Cendrillon ou la Belle au soulier d’or

Cendrillon ou la Belle au soulier d’or
Jean-Jacques Fdida, Delphine Jacquot (ill.)
Didier Jeunesse, 2013

Un conte que l’on croit connaître…

Par Christine Moulin

L’enchantement commence dès le prologue, trop long à reproduire ici, mais magique, autant que l’épilogue qui lui fait écho… Il se poursuit quand on découvre les splendides illustrations de Delphine Jacquot, dont le réalisme onirique provoque l’émotion et parle au cœur. L’enchantement perdure quand résonne la voix du conteur, à l’écriture précise, évocatrice, qui semble venue de très loin et pourtant nous parle à l’oreille: « Un homme vivait en grand bonheur avec son épouse ». Quelle belle variation sur les incipits qui évoquent le bonheur pour mieux le faire cesser! L’histoire, on la connaît mais la voici superbement renouvelée.
Les mots en sont à la fois familiers et étranges: « Quand Cendrillon allait au pré, la mauvaise lui donnait juste un doigt de bouillon froid, trois grains d’orge, un croustillon de pain et la maudissait: « Tiens, étrangle-toi avec » ». Les assonances, sans être pesantes, bercent le lecteur d’un chant envoûtant: « Cendrillon a remercié et a couru frotter les cornes de la vachette en rêvant de pains dorés et de bolées de lait ».
Les variantes réveillent l’intérêt. Ainsi, l’aide pour les tâches impossibles imposées à Cendrillon par sa belle-mère est fournie à Cendrillon par sa mère, dont la voix monte « de dessous la sépulture », et par une vache, la roussette aux cornes dorées, que condamne bientôt la méchanceté de la marâtre et de sa fille. « Cendouillon » sera également aidée, plus classiquement, par des « serins et passereaux », mais aussi par un arbre, qui saura l’enrober « d’une parure de fée », pour lui permettre d’aller non pas au bal, mais à la messe, et ce par trois fois, comme le réclame la loi des contes. Les robes de Cendrillon, comme celles de Peau d’Âne, sont autant d’hymnes à la nature et aux éléments car en la première, « se paysageaient montagnes, prairies et vallées, avec mille animaux venant y gambader », la deuxième « semblait d’océan, rivages et poissons frétillants ». Quant à la troisième, « on ne savait si elle était faite de linges ou de nuées, tout en courants d’air, volutes azurées, et mirages de ciel où des oiseaux de paradis venaient virevolter ». Le soulier n’est pas oublié! Afin de le passer au pied de Cendrillon, le conteur opte pour un moyen radical et terrible de se débarrasser de la marâtre et de sa fille, qui finissent ébouillantées, pendant que Cendrillon tend au prince une noisette dont tous deux cassent la coque et mangent l’amande…

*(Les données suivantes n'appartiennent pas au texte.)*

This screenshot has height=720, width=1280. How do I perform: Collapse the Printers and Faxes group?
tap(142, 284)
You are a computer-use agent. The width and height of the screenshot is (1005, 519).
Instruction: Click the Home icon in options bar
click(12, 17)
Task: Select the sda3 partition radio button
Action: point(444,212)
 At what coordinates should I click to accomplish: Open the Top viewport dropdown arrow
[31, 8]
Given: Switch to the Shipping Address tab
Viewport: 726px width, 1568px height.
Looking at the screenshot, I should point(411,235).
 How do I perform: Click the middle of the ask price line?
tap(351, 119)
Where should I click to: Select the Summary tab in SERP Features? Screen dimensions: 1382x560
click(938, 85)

Ainsi renouvelé, le conte parle de deuil, de consolation, de résilience:  pour renaître, il faut savoir faire confiance en la puissance du temps qui passe ( » Le temps passa alors comme un jour sans pain, Puis survinrent les termes du destin ») et des forces de vie.

Dans la même collectionLa Barbe Bleue ou conte de l’oiseau d’ourdi, Le Petit Chaperon Rouge ou la petite fille aux habits de fer blanc, La Belle au bois dormant ou songe de la vive ensommeillée.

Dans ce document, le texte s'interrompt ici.